Listed entries Start Marker
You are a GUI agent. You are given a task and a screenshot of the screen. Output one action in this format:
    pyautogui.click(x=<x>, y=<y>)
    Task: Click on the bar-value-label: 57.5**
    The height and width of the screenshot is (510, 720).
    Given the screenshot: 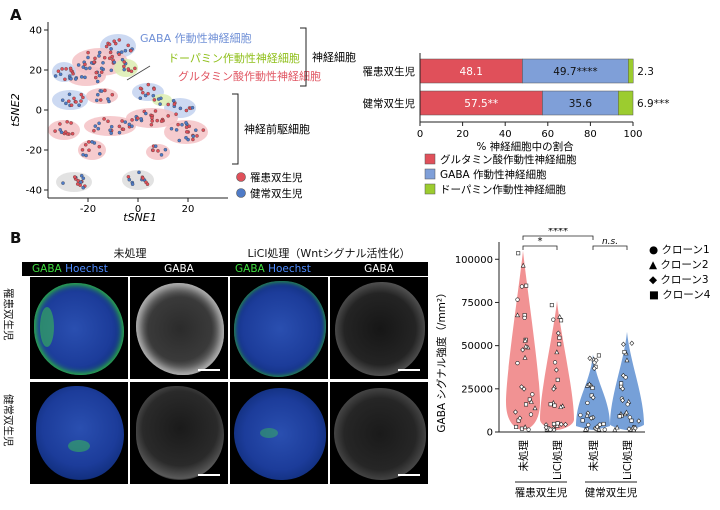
Listed entries End Marker
| Description of the task |
Extract every line of the items above word for word, leaving out the pictures.

| Answer space |
You are a GUI agent. You are given a task and a screenshot of the screen. Output one action in this format:
    pyautogui.click(x=<x>, y=<y>)
    Task: Click on the bar-value-label: 57.5**
    The height and width of the screenshot is (510, 720).
    Given the screenshot: 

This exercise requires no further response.